All lines from the one that contains "Screen dimensions: 838x384" to the end of the data must be retyped exactly. Pictures are not retyped.

== PROVIDED DATA ==
——

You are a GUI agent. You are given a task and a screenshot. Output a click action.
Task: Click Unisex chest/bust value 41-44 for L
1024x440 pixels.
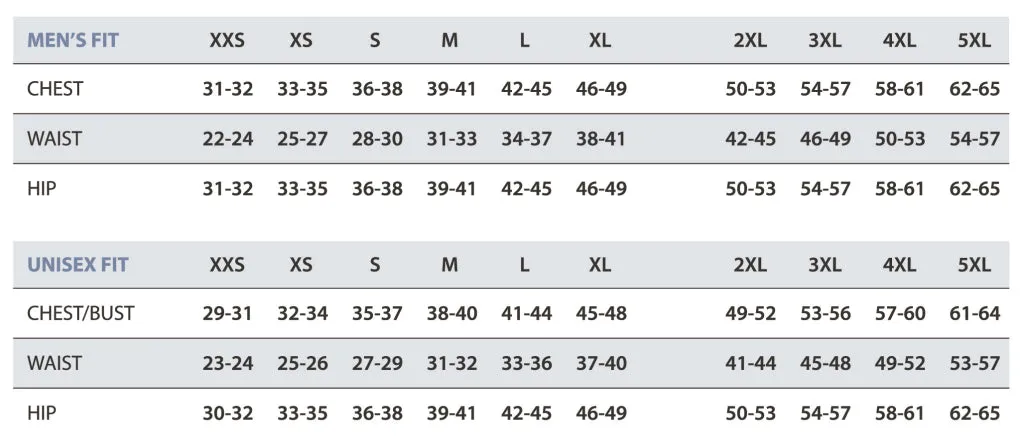click(526, 313)
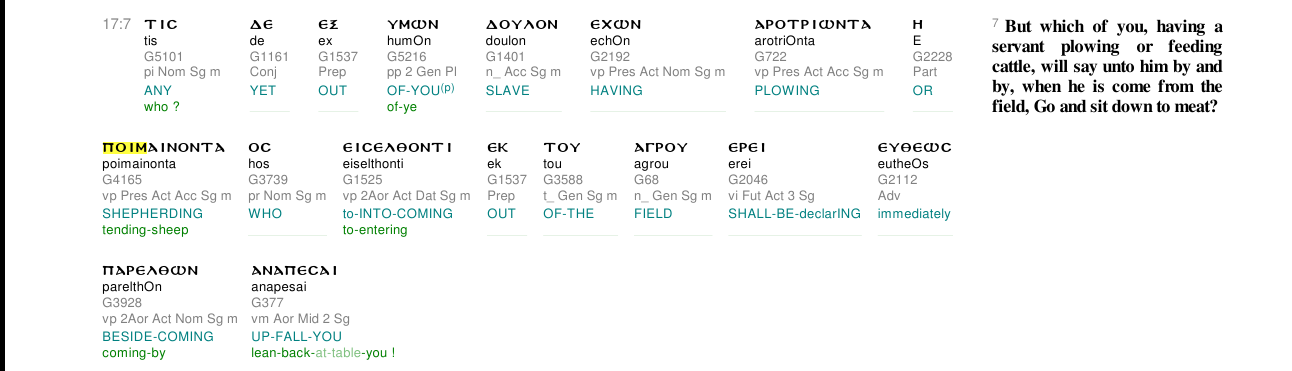Image resolution: width=1292 pixels, height=371 pixels.
Task: Click the transliteration eiselthonti
Action: [x=374, y=164]
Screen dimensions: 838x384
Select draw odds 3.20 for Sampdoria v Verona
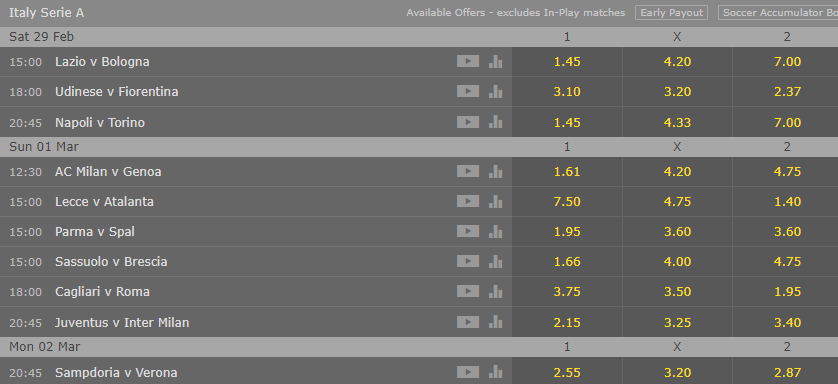[677, 372]
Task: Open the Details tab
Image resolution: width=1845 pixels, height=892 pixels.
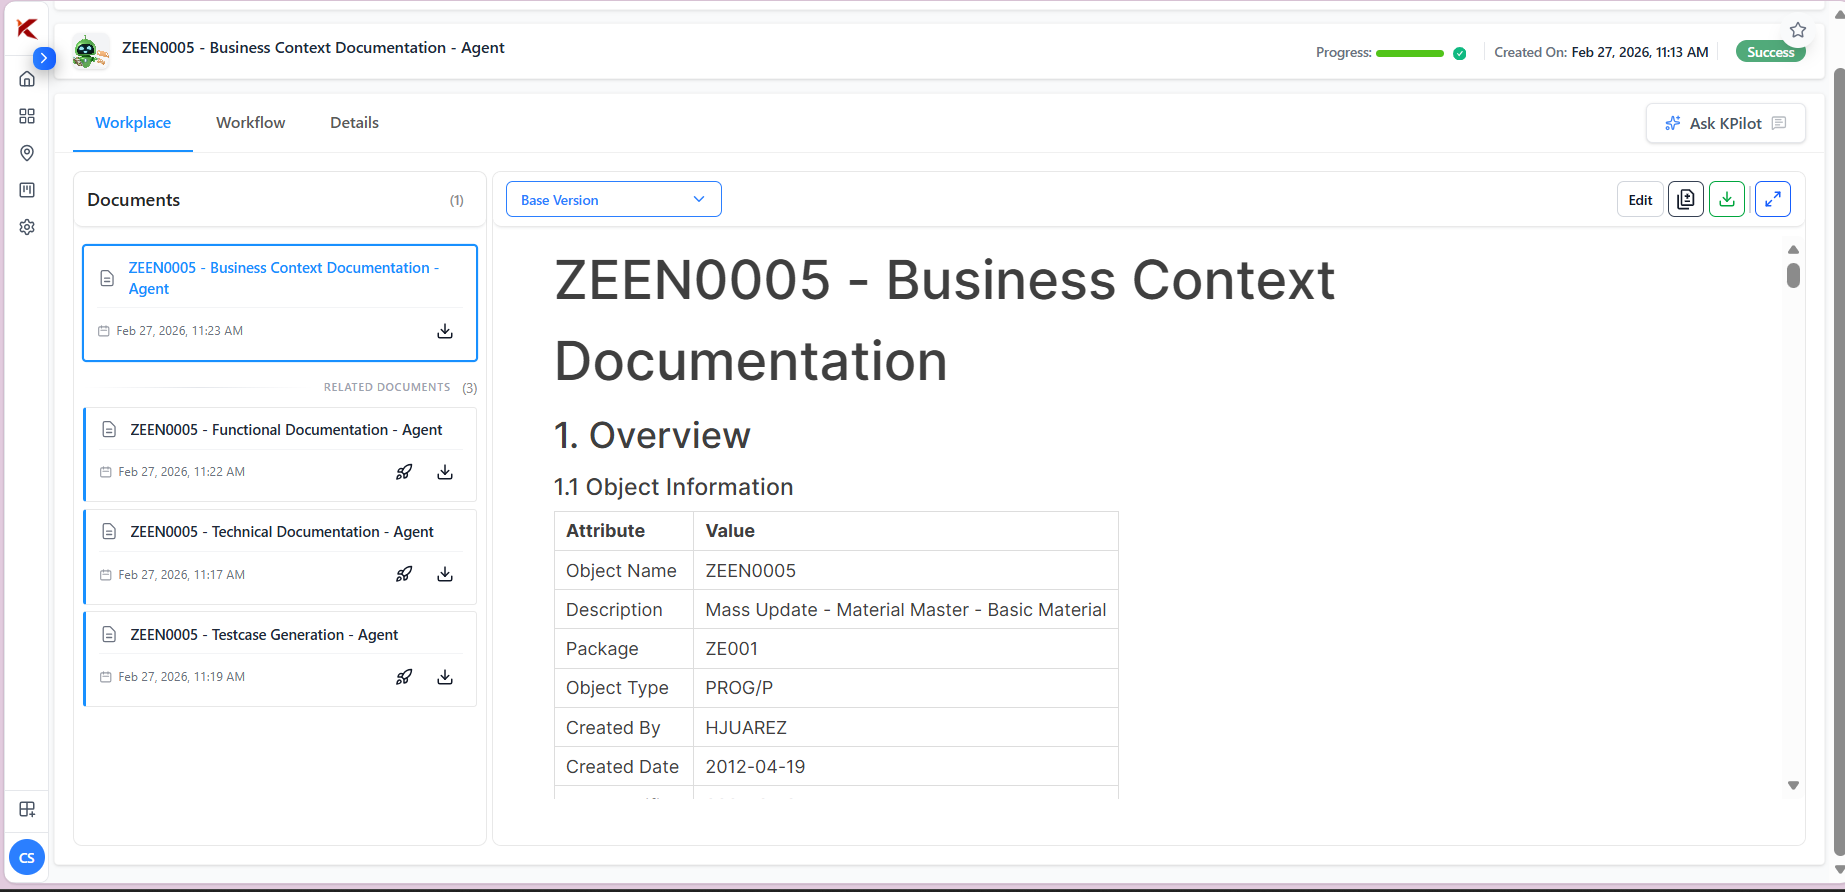Action: click(x=354, y=123)
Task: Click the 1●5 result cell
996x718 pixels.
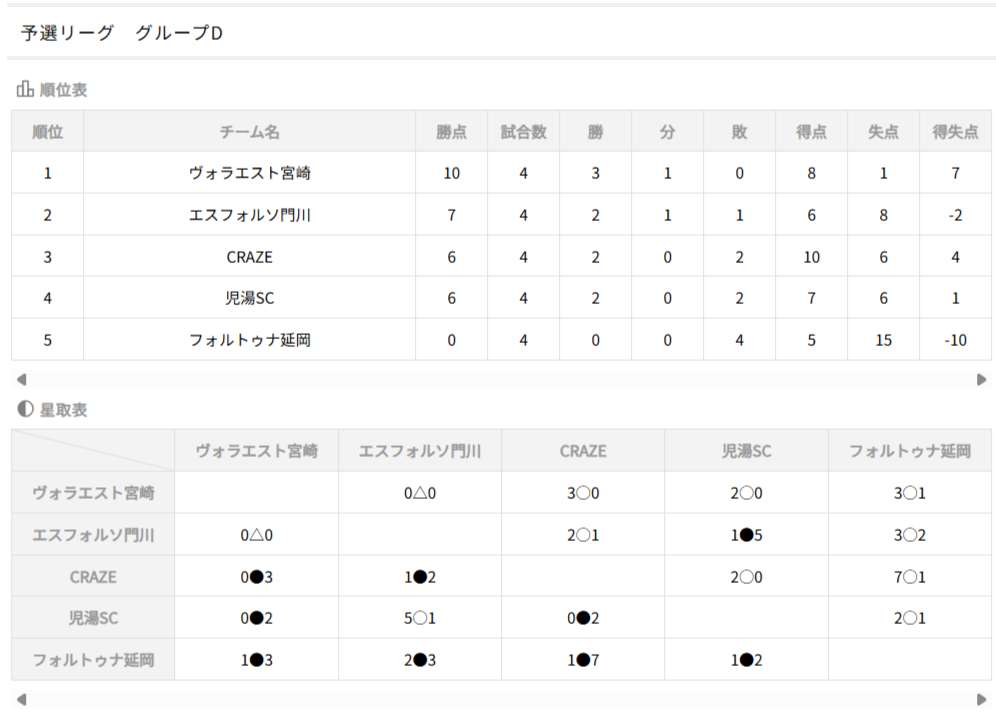Action: (746, 535)
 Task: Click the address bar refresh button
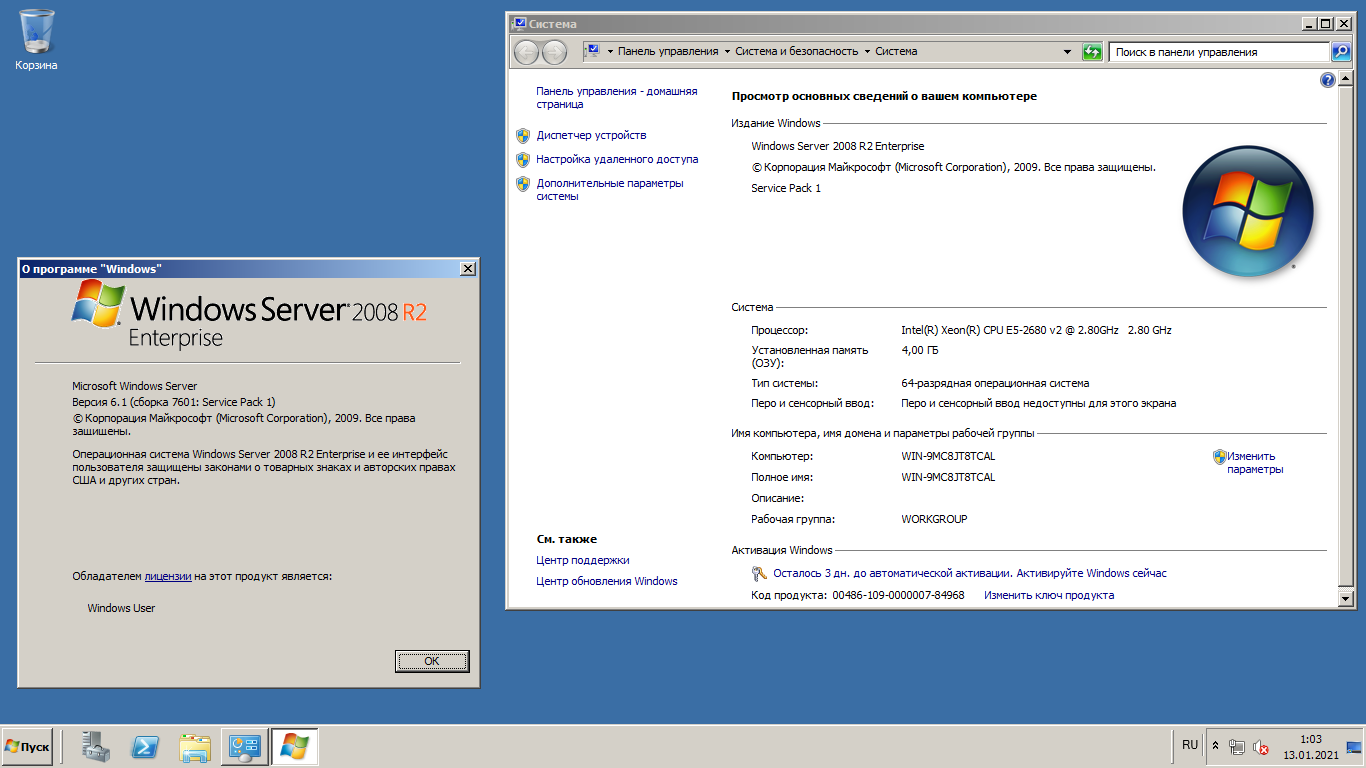click(x=1092, y=51)
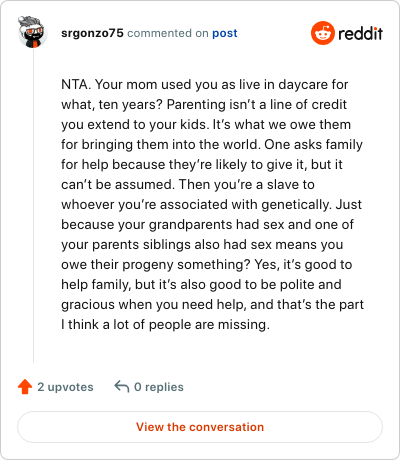Click the line beginning "because your grandparents had sex"
This screenshot has width=400, height=460.
pyautogui.click(x=207, y=225)
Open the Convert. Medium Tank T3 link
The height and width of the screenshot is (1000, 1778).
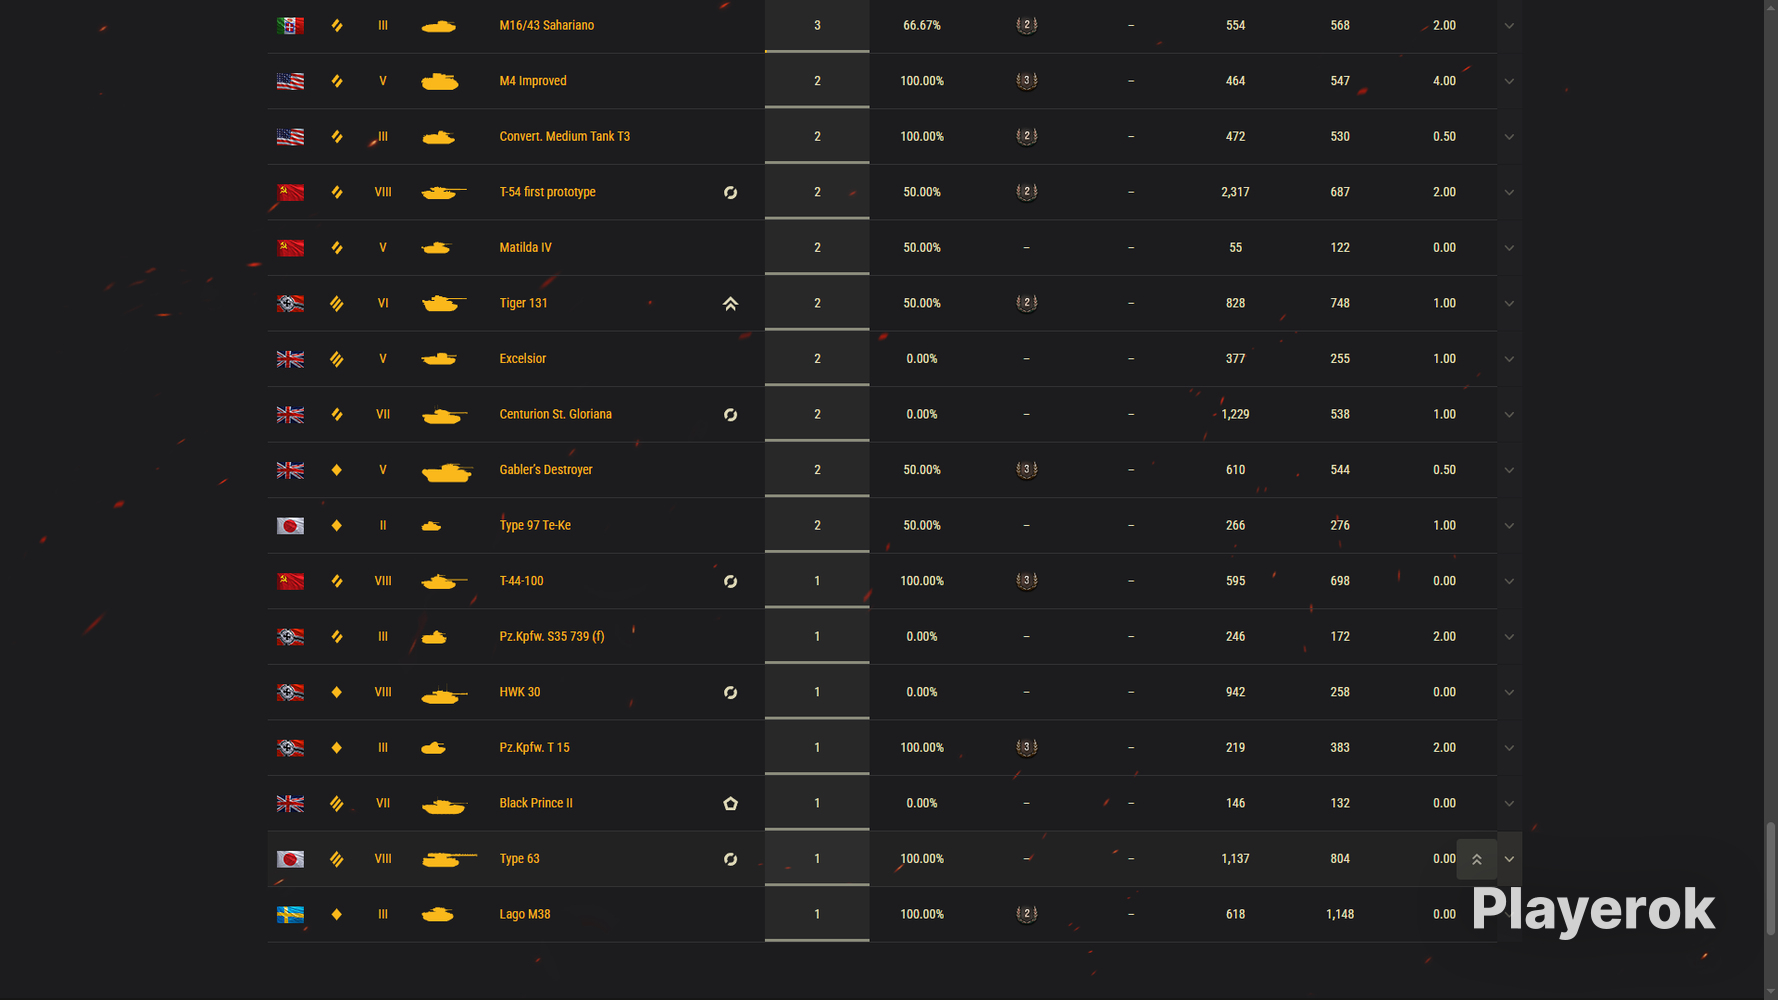coord(564,136)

——

== COMPLETED TASK ==
Screen dimensions: 838x384
Select draw odds 3.20 for Sampdoria v Verona
[677, 372]
Task: Open the Details tab
Image resolution: width=1845 pixels, height=892 pixels.
Action: click(x=354, y=123)
Task: Click the 1●5 result cell
996x718 pixels.
Action: (746, 535)
 Task: Click the address bar refresh button
click(x=1092, y=51)
Click the line beginning "because your grandparents had sex"
This screenshot has width=400, height=460.
pyautogui.click(x=207, y=225)
Open the Convert. Medium Tank T3 link
The height and width of the screenshot is (1000, 1778).
coord(564,136)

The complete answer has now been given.